Dr. Kathryn Maneiro is a geochronologist who uses the mineral garnet to determine the age and metamorphic history of some of Earth’s oldest rocks. She has worked on samples from around the globe and currently holds the record for dating the second oldest known garnet in the world in rocks from the Barberton Granite-Greenstone Belt in South Africa. In addition to working on some of Earth’s oldest rocks, Dr. Maneiro developed a method that allows geochronologists to date detrital garnet (garnet that has been eroded and transported away from where it originally grew) for the first time. Please visit Dr. Maneiro’s website for more information about ongoing research projects and opportunities for Wheaton undergraduate research projects or external collaborations.

Highlighted Projects

  • Development and application of an Sm-Nd detrital garnet geochronometer
  • Garnet geochronology in some of Earth’s oldest rocks:
    • Jack Hills of Western Australia
    • Acasta Gneiss Complex in the Canadian Shield
    • Barberton Granite-Greenstone Belt in South Africa
  • The Garnet Age Database: compilation of a database of all published, peer-reviewed garnet geochronology
  • Maneiro, K.A., Jordan, M.K., and Baxter, E.F., Detrital Garnet Geochronology: A New Window into Ancient Tectonics and Sedimentary Provenance, Isotopic Constraints on Earth Systems Science. [Invited chapter in review for an AGU Monograph in honor of Don DePaolo]

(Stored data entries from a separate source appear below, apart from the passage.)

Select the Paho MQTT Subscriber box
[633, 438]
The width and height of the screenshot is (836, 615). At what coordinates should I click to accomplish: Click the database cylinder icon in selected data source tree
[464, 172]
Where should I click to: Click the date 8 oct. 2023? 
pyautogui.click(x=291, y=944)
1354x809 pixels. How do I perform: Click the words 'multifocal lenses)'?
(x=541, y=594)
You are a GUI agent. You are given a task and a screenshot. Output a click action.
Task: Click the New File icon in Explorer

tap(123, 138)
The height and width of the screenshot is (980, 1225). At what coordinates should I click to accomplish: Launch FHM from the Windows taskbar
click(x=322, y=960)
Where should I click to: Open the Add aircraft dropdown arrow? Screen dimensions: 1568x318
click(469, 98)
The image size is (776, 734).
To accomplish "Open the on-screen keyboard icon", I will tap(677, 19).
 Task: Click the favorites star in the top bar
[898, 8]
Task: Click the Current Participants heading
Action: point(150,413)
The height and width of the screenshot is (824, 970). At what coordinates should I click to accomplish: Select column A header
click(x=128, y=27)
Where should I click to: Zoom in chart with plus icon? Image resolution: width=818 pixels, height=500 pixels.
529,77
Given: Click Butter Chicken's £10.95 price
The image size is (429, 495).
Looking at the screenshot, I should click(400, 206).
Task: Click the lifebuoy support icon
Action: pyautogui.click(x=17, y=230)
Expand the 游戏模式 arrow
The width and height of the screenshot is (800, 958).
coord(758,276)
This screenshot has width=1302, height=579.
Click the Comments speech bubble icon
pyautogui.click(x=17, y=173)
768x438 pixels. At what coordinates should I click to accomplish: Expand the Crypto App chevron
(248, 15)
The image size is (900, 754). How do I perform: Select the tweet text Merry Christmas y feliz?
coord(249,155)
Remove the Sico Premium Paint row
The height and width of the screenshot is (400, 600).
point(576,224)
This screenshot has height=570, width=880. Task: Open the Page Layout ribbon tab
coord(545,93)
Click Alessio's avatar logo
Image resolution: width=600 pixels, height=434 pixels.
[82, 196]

  • Maneiro, K.A., Baxter, E.F., Samson, S.D., Marschall, H., and Hietpas, J. 2019, Detrital garnet geochronology: An example from the French Broad River, Southern Appalachian Mountains, USA, Geology, 47, 12, 1189-1192.
  • Collings, D., Savov, I., Maneiro, K., Baxter, E., Harvey, J., and Dimitrov, I, 2016, Late Cretaceous UHP metamorphism recorded in kyanite-garnet schists from the Central Rhodope Mountains, Bulgaria, Lithos, 246-247, 165-181.